Welcome to Your Future, CB. You sure you want to go there?
Burt Royal brings the Peanuts Gang into the 21st century, and it's not a pretty sight.

The characters are recognizable as Peanuts analogs, not just from their names but from their habits and tendencies; even the characters who are merely mentioned (Franklin, Freida, The Little Red-Haired Girl) make sense from the minimal descriptions given them. Only the Beethoven character requires some work for his character to make sense.

The plot of the play involves CB mourning his dead dog, trying to figure out the meaning of life and trying to do right by someone he had known before some troubles threw him into the "Violently Outcast" category. His friends are unable to answer or mourn, and his attempt to right things goes mortally wrong.

As long as the characters stay in their stage reality by using their stage names the action seems to drift from dysfunction to dysfunction. Every thing that could go wrong with Teenagers today, from drinking to eating problems to extreme navel-gazing to bullying to cattiness to lazy religiosity is hit, one at a time with each character. As stage names resolve into Peanuts names, however, the stage reality slips off with painful consequences for all involved. And the final scene will throw all but the darkest of hearts into tears.

The major drawback to the play is that the character depiction seems to require a bit too much of an early 2000's understanding of teenager behavior, and of that only what people consider wrong with kids nowadays. The characters (Outside of CB) seem unable to do more than pay attention to their selves; hence the turn to the worse when one character gets forced out of his stage reality by a name said by another character (One Word: Pigpen).
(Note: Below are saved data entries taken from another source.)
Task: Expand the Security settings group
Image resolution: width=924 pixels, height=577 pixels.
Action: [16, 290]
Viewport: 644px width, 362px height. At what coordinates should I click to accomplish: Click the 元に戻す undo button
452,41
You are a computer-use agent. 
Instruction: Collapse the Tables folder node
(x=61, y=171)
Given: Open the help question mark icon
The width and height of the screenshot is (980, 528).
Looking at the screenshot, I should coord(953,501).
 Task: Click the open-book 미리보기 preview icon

Having said that, the play is an interesting window into how the Peanuts characters could have evolved had they been allowed to become adolescents. While the subject matter definitely requires a certain level of tolerance or maturity (or willingness to let things develop), there is some hopefulness in the outcome. CB does get some accolades from family and friends, and even a letter from his Pen-Pal.

Not an all-out five-star (don't like what's happened to the Peanuts gang, at least according to Royal), but definitely worth buying (and doing on stage).

wow
Dog Sees God was quite the sequel to You're a Good Man, Charlie Brown. Guessing that the real Lucy wrote it. It did not get 5 stars from me, because it would not pass as a High School production in these changing times, as we did in You're a Good Man, Charlie Brown. If you are easily offended, don't go there

Pottymouth Peanuts
Clever in its attempts to continue the Peanuts universe into adolesence. Filled with angst and profanity galore, this play seeks to teach valuable lessons to the audience... be who you are, stay true to your friends, and do what you can to put an end to bullying and harrassment. My only complaint is that the play was unnessarily vulgar in MANY places. It's as though the author wanted to shock instead of explore.

Peanuts for the New Millenium
This play is a hilarious take on the Peanuts gang with a heart-wrenching ending. It's a true look at becoming an adult today, a must read.

Dog Sees God Review
Arrived on time and great condition. Best play I have read, I recommend it highly.